- **Problem description**
Return every one of the rows below with each line copied unchanged.

Rows from a data source:
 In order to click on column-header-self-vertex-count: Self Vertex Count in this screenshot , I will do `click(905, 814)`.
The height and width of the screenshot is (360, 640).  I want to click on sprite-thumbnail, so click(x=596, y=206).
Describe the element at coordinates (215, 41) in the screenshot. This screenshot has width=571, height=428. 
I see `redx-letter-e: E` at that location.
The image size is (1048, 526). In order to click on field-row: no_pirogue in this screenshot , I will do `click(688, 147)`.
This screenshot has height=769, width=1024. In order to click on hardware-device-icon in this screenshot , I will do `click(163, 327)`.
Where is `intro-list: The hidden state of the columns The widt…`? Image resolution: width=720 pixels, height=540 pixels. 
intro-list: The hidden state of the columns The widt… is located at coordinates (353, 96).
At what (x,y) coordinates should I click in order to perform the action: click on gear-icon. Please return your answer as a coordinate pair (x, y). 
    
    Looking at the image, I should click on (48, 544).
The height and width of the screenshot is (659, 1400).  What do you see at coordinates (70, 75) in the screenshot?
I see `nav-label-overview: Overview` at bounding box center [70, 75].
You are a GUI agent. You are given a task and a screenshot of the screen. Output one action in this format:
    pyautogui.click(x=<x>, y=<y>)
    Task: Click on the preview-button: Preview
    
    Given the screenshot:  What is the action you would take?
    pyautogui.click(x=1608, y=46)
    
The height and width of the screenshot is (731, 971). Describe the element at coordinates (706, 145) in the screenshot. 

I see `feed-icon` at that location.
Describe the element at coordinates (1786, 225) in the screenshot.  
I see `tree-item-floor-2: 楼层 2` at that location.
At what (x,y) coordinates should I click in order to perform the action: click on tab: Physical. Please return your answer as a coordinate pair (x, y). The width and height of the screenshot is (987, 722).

- **Solution for this task**
 In order to click on column-header-self-vertex-count: Self Vertex Count in this screenshot , I will do `click(905, 814)`.
The height and width of the screenshot is (360, 640).  I want to click on sprite-thumbnail, so click(x=596, y=206).
Describe the element at coordinates (215, 41) in the screenshot. This screenshot has width=571, height=428. 
I see `redx-letter-e: E` at that location.
The image size is (1048, 526). In order to click on field-row: no_pirogue in this screenshot , I will do `click(688, 147)`.
This screenshot has height=769, width=1024. In order to click on hardware-device-icon in this screenshot , I will do `click(163, 327)`.
Where is `intro-list: The hidden state of the columns The widt…`? Image resolution: width=720 pixels, height=540 pixels. 
intro-list: The hidden state of the columns The widt… is located at coordinates (353, 96).
At what (x,y) coordinates should I click in order to perform the action: click on gear-icon. Please return your answer as a coordinate pair (x, y). 
    
    Looking at the image, I should click on (48, 544).
The height and width of the screenshot is (659, 1400).  What do you see at coordinates (70, 75) in the screenshot?
I see `nav-label-overview: Overview` at bounding box center [70, 75].
You are a GUI agent. You are given a task and a screenshot of the screen. Output one action in this format:
    pyautogui.click(x=<x>, y=<y>)
    Task: Click on the preview-button: Preview
    
    Given the screenshot:  What is the action you would take?
    pyautogui.click(x=1608, y=46)
    
The height and width of the screenshot is (731, 971). Describe the element at coordinates (706, 145) in the screenshot. 

I see `feed-icon` at that location.
Describe the element at coordinates (1786, 225) in the screenshot.  
I see `tree-item-floor-2: 楼层 2` at that location.
At what (x,y) coordinates should I click in order to perform the action: click on tab: Physical. Please return your answer as a coordinate pair (x, y). The width and height of the screenshot is (987, 722).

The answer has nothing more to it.